CHAR(4): Using a descriptive char column can actually be a very good approach. I'd typically only consider it if the value range were going to be low and obvious, but only because I consider this a nonstandard approach (risking confusion to new devs). Realistically, you could use a CHAR value as a foreign key just the same as an INT, gain legibility and maintain performance parity.
CHAR(4):使用描述性字符列实际上是一个很好的方法。我通常只在值范围较低且明显时才考虑它,但这只是因为我认为这是一种非标准方法(冒着让新开发人员感到困惑的风险)。实际上,您可以将 CHAR 值用作与 INT 相同的外键,以获得易读性并保持性能均衡。
The one thing you couldn't do that I'd miss is mathematical operations (like "<" and ">").
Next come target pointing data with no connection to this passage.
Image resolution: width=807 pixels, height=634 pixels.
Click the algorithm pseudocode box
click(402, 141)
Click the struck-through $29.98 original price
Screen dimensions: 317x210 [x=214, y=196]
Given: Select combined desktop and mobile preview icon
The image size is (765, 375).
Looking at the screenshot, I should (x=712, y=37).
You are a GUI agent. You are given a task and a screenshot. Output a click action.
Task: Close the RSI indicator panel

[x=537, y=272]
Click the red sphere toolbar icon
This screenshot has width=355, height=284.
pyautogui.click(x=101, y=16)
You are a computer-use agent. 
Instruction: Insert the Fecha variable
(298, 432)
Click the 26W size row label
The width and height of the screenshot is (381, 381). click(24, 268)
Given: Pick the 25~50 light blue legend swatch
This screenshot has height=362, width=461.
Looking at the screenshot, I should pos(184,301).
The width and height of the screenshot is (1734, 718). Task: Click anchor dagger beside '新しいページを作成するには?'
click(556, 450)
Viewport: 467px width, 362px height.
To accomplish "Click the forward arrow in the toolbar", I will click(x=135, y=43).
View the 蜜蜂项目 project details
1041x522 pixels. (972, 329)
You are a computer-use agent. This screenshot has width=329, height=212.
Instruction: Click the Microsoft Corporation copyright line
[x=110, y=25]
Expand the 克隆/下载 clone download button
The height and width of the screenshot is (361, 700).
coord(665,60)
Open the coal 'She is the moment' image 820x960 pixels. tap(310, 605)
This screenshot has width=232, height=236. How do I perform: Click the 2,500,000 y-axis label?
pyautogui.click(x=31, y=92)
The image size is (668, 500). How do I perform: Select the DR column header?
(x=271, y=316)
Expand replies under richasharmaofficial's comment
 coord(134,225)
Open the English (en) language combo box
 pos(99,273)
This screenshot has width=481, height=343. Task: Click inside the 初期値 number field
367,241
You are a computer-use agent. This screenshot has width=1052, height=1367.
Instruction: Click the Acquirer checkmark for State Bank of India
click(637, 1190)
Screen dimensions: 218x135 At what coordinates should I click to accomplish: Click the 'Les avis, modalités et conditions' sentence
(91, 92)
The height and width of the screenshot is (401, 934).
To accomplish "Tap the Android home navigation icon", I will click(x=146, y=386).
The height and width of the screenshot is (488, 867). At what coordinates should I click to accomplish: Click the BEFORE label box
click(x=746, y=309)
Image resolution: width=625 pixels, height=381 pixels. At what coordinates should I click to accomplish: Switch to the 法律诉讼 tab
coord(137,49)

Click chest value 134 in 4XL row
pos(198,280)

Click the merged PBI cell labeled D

你不能做但我会错过的一件事是数学运算(如“<”和“>”)。
INT Range: A hybrid strategy I've tried out is to use INT, but adding a degree of semantics to the numbers. So, for instance,
INT Range:我尝试过的一种混合策略是使用 INT,但为数字添加了一定程度的语义。所以,例如,
1-10 being for initial stages,
11-20 being in progress, and
21-30 being the final stages.
60-69 for errors, rejections
The problem here is that if you discover you need more numbers, you're SOL, since the next range is already taken. So, what I ended up doing was (sort of) mimicking HTTP responses:
这里的问题是,如果你发现你需要更多的数字,你就是 SOL,因为下一个范围已经被占用了。所以,我最终做的是(有点)模仿 HTTP 响应:
100-199 being for initial stages,
200-299 being in progress, and
300-399 being the final stages.
500-599 for errors, rejections
I prefer this to simple INT, and while it canbe less descriptive than CHAR, it can also be less ambiguous. Whereas "PROG" could mean a number of things, good, bad or benign, if I can see something is in the 500 range, I may not known what the problem is, I will be able to tell you there isa problem.
我喜欢这种简单的INT,虽然它可以比CHAR是描述性较差,它也可以更加明确。而“PROG”可能意味着一些东西,好的,坏的还是良性的,如果我能看到的东西是在500的范围内,我可能不知道是什么问题,我就可以告诉你,是一个问题。